▸ **Dataset records**:
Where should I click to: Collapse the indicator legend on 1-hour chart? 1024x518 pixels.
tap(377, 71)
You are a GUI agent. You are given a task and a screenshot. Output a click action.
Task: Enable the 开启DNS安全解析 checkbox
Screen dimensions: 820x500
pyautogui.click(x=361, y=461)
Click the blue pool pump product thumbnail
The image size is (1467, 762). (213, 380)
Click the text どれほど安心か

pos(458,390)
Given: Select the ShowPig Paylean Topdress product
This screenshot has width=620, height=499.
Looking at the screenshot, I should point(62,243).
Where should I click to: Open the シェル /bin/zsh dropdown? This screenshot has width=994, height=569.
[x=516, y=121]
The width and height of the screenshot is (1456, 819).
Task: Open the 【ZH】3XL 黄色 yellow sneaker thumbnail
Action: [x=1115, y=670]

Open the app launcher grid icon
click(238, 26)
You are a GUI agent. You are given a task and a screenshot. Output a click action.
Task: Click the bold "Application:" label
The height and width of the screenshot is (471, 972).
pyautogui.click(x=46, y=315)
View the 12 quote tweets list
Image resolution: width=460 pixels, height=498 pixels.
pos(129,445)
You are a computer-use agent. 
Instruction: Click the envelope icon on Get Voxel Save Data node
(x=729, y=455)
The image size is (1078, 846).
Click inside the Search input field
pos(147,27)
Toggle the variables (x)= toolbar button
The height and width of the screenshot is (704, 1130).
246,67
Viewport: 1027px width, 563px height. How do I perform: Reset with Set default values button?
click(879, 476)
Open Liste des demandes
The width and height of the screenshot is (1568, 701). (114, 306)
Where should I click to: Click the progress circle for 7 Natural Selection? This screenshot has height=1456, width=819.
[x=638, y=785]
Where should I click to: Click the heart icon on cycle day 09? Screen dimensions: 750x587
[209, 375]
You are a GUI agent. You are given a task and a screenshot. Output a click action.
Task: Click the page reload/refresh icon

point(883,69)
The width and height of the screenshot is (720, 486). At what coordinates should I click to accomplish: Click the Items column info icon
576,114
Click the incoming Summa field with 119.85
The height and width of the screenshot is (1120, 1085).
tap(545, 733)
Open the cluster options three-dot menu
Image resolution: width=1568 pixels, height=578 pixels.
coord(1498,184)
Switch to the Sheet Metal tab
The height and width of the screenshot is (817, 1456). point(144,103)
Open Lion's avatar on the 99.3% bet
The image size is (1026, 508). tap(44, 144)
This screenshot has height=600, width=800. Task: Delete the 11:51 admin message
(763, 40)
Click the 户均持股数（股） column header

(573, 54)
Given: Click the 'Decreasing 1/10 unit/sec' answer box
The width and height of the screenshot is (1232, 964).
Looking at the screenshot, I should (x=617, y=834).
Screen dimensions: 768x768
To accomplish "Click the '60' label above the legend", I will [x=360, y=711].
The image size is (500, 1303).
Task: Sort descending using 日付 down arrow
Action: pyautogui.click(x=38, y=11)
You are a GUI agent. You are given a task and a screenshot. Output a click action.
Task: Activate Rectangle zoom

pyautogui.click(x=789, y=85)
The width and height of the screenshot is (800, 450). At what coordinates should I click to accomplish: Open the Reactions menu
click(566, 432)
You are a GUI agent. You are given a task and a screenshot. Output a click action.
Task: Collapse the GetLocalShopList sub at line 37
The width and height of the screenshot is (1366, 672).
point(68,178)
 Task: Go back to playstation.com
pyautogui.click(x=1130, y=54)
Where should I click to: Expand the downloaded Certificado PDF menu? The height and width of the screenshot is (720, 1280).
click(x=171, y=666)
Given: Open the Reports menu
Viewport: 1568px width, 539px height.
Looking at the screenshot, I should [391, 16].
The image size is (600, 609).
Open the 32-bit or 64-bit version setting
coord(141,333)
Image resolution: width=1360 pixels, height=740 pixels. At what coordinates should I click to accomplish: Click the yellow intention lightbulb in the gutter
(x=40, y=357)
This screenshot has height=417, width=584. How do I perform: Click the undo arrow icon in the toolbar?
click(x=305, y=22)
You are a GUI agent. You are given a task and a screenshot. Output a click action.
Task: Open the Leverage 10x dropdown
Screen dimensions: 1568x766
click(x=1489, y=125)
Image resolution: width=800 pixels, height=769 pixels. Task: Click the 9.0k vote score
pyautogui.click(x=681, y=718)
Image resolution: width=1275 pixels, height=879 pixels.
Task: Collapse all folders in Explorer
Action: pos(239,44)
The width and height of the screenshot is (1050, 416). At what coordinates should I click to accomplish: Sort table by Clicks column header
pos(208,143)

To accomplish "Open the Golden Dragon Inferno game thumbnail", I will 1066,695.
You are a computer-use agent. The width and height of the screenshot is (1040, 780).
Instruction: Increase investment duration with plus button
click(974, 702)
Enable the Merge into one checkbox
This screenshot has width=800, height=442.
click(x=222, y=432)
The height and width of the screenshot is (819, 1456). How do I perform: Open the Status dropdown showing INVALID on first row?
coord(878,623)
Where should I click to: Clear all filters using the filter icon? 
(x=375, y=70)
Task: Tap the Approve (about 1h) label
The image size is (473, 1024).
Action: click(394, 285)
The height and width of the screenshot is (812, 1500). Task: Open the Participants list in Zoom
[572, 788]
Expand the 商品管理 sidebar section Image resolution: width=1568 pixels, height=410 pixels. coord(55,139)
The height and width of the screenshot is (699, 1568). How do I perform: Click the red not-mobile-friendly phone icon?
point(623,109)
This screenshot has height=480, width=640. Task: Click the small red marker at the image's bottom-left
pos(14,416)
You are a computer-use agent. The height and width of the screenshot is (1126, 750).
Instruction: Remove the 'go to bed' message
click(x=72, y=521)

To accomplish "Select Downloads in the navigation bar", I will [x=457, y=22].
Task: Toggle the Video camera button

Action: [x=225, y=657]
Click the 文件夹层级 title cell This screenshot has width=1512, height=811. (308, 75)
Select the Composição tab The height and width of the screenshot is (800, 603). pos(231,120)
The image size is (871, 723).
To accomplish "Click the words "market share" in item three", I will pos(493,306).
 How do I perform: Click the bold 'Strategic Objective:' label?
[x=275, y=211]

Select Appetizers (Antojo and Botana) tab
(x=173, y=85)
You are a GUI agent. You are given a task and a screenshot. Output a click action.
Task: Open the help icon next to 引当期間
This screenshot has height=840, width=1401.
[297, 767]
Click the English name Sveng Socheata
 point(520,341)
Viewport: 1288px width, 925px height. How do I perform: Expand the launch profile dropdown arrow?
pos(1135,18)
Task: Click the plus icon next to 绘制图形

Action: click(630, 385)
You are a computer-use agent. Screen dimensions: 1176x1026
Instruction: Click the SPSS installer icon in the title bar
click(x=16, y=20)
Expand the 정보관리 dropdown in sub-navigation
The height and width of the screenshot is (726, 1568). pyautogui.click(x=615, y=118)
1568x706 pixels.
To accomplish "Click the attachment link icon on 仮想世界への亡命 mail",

▸ **What is required**: Please reproduce all of the material above, word for word.

▸ **Solution to this problem**:
Where should I click to: Collapse the indicator legend on 1-hour chart? 1024x518 pixels.
tap(377, 71)
You are a GUI agent. You are given a task and a screenshot. Output a click action.
Task: Enable the 开启DNS安全解析 checkbox
Screen dimensions: 820x500
pyautogui.click(x=361, y=461)
Click the blue pool pump product thumbnail
The image size is (1467, 762). (213, 380)
Click the text どれほど安心か

pos(458,390)
Given: Select the ShowPig Paylean Topdress product
This screenshot has width=620, height=499.
Looking at the screenshot, I should point(62,243).
Where should I click to: Open the シェル /bin/zsh dropdown? This screenshot has width=994, height=569.
[x=516, y=121]
The width and height of the screenshot is (1456, 819).
Task: Open the 【ZH】3XL 黄色 yellow sneaker thumbnail
Action: [x=1115, y=670]

Open the app launcher grid icon
click(238, 26)
You are a GUI agent. You are given a task and a screenshot. Output a click action.
Task: Click the bold "Application:" label
The height and width of the screenshot is (471, 972).
pyautogui.click(x=46, y=315)
View the 12 quote tweets list
Image resolution: width=460 pixels, height=498 pixels.
pos(129,445)
You are a computer-use agent. 
Instruction: Click the envelope icon on Get Voxel Save Data node
(x=729, y=455)
The image size is (1078, 846).
Click inside the Search input field
pos(147,27)
Toggle the variables (x)= toolbar button
The height and width of the screenshot is (704, 1130).
246,67
Viewport: 1027px width, 563px height. How do I perform: Reset with Set default values button?
click(879, 476)
Open Liste des demandes
The width and height of the screenshot is (1568, 701). (114, 306)
Where should I click to: Click the progress circle for 7 Natural Selection? This screenshot has height=1456, width=819.
[x=638, y=785]
Where should I click to: Click the heart icon on cycle day 09? Screen dimensions: 750x587
[209, 375]
You are a GUI agent. You are given a task and a screenshot. Output a click action.
Task: Click the page reload/refresh icon

point(883,69)
The width and height of the screenshot is (720, 486). At what coordinates should I click to accomplish: Click the Items column info icon
576,114
Click the incoming Summa field with 119.85
The height and width of the screenshot is (1120, 1085).
tap(545, 733)
Open the cluster options three-dot menu
Image resolution: width=1568 pixels, height=578 pixels.
coord(1498,184)
Switch to the Sheet Metal tab
The height and width of the screenshot is (817, 1456). point(144,103)
Open Lion's avatar on the 99.3% bet
The image size is (1026, 508). tap(44, 144)
This screenshot has height=600, width=800. Task: Delete the 11:51 admin message
(763, 40)
Click the 户均持股数（股） column header

(573, 54)
Given: Click the 'Decreasing 1/10 unit/sec' answer box
The width and height of the screenshot is (1232, 964).
Looking at the screenshot, I should (x=617, y=834).
Screen dimensions: 768x768
To accomplish "Click the '60' label above the legend", I will [x=360, y=711].
The image size is (500, 1303).
Task: Sort descending using 日付 down arrow
Action: pyautogui.click(x=38, y=11)
You are a GUI agent. You are given a task and a screenshot. Output a click action.
Task: Activate Rectangle zoom

pyautogui.click(x=789, y=85)
The width and height of the screenshot is (800, 450). At what coordinates should I click to accomplish: Open the Reactions menu
click(566, 432)
You are a GUI agent. You are given a task and a screenshot. Output a click action.
Task: Collapse the GetLocalShopList sub at line 37
The width and height of the screenshot is (1366, 672).
point(68,178)
 Task: Go back to playstation.com
pyautogui.click(x=1130, y=54)
Where should I click to: Expand the downloaded Certificado PDF menu? The height and width of the screenshot is (720, 1280).
click(x=171, y=666)
Given: Open the Reports menu
Viewport: 1568px width, 539px height.
Looking at the screenshot, I should [391, 16].
The image size is (600, 609).
Open the 32-bit or 64-bit version setting
coord(141,333)
Image resolution: width=1360 pixels, height=740 pixels. At what coordinates should I click to accomplish: Click the yellow intention lightbulb in the gutter
(x=40, y=357)
This screenshot has height=417, width=584. How do I perform: Click the undo arrow icon in the toolbar?
click(x=305, y=22)
You are a GUI agent. You are given a task and a screenshot. Output a click action.
Task: Open the Leverage 10x dropdown
Screen dimensions: 1568x766
click(x=1489, y=125)
Image resolution: width=800 pixels, height=769 pixels. Task: Click the 9.0k vote score
pyautogui.click(x=681, y=718)
Image resolution: width=1275 pixels, height=879 pixels.
Task: Collapse all folders in Explorer
Action: pos(239,44)
The width and height of the screenshot is (1050, 416). At what coordinates should I click to accomplish: Sort table by Clicks column header
pos(208,143)

To accomplish "Open the Golden Dragon Inferno game thumbnail", I will 1066,695.
You are a computer-use agent. The width and height of the screenshot is (1040, 780).
Instruction: Increase investment duration with plus button
click(974, 702)
Enable the Merge into one checkbox
This screenshot has width=800, height=442.
click(x=222, y=432)
The height and width of the screenshot is (819, 1456). How do I perform: Open the Status dropdown showing INVALID on first row?
coord(878,623)
Where should I click to: Clear all filters using the filter icon? 
(x=375, y=70)
Task: Tap the Approve (about 1h) label
The image size is (473, 1024).
Action: click(394, 285)
The height and width of the screenshot is (812, 1500). Task: Open the Participants list in Zoom
[572, 788]
Expand the 商品管理 sidebar section Image resolution: width=1568 pixels, height=410 pixels. coord(55,139)
The height and width of the screenshot is (699, 1568). How do I perform: Click the red not-mobile-friendly phone icon?
point(623,109)
This screenshot has height=480, width=640. Task: Click the small red marker at the image's bottom-left
pos(14,416)
You are a computer-use agent. The height and width of the screenshot is (1126, 750).
Instruction: Remove the 'go to bed' message
click(x=72, y=521)

To accomplish "Select Downloads in the navigation bar", I will [x=457, y=22].
Task: Toggle the Video camera button

Action: [x=225, y=657]
Click the 文件夹层级 title cell This screenshot has width=1512, height=811. (308, 75)
Select the Composição tab The height and width of the screenshot is (800, 603). pos(231,120)
The image size is (871, 723).
To accomplish "Click the words "market share" in item three", I will pos(493,306).
 How do I perform: Click the bold 'Strategic Objective:' label?
[x=275, y=211]

Select Appetizers (Antojo and Botana) tab
(x=173, y=85)
You are a GUI agent. You are given a task and a screenshot. Output a click action.
Task: Open the help icon next to 引当期間
This screenshot has height=840, width=1401.
[297, 767]
Click the English name Sveng Socheata
 point(520,341)
Viewport: 1288px width, 925px height. How do I perform: Expand the launch profile dropdown arrow?
pos(1135,18)
Task: Click the plus icon next to 绘制图形

Action: click(630, 385)
You are a computer-use agent. Screen dimensions: 1176x1026
Instruction: Click the SPSS installer icon in the title bar
click(x=16, y=20)
Expand the 정보관리 dropdown in sub-navigation
The height and width of the screenshot is (726, 1568). pyautogui.click(x=615, y=118)
1568x706 pixels.
To accomplish "Click the attachment link icon on 仮想世界への亡命 mail",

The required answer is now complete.